Below is a text on finding the kth symbol in a table of rows. Decide whether each statement agrees with it, answering yes or no and quoting the exact words of the text that settle it:
1. The first row of the table holds only the symbol 0.
2. In each new row, every 1 from the previous row becomes 01.
3. The value of n may be as large as 64.

---- SELECTED TEXT

Problem Statement:

We build a table of n rows (1-indexed). We start by writing 0 in the 1^st row. Now in every subsequent row, we look at the previous row and replace each occurrence of 0 with 01, and each occurrence of 1 with 10.

For example, for n = 3, the 1^st row is 0, the 2^nd row is 01, and the 3^rd row is 0110.

Given two integer n and k, return the k^th (1-indexed) symbol in the n^th row of a table of n rows.

Example 1:

Input: n = 1, k = 1
Output: 0
Explanation: row 1: 0

Example 2:

Input: n = 2, k = 1
Output: 0
Explanation: 
row 1: 0
row 2: 01

Example 3:

Input: n = 2, k = 2
Output: 1
Explanation: 
row 1: 0
row 2: 01

Constraints:

1 <= n <= 30
1 <= k <= 2^{n - 1}

Solution:

Firstly, let us write down the pattern that emerges from the pattern 0->01, 1->10 for n=1,2,3,4,5:

 
0
01
0110
01101001
0110100110010110

We can quickly notice a pattern that given the kthGrammar(n) = kthGrammar(n-1) + complement(kthGrammar(n-1)) ie prefix remains same and complement is concatenated. So hence, given (n, k), if we are on the right half of length L, we can get its value from the complement of (n-1,k-L/2) and if in the left half, we can simply take the value from the answer for (n-1,k).

We can use this to write the following recursive solution.

 
class Solution 
{
public:
    int kthGrammar(int n, int k) 
    {
        if (n==1) return 0;
        int L = (1<<(n-1));
        if (k<=L/2) return kthGrammar(n-1, k);
        else return 1^kthGrammar(n-1, k-L/2);
    }
};

--------
---- DATASET EXTRACT

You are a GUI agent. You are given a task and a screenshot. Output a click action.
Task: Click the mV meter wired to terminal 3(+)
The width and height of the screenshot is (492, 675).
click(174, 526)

--------

ANSWER TO THE PROBLEM:
1. Yes: "We start by writing 0 in the 1^st row."
2. No: "each occurrence of 1 with 10."
3. No: "1 <= n <= 30"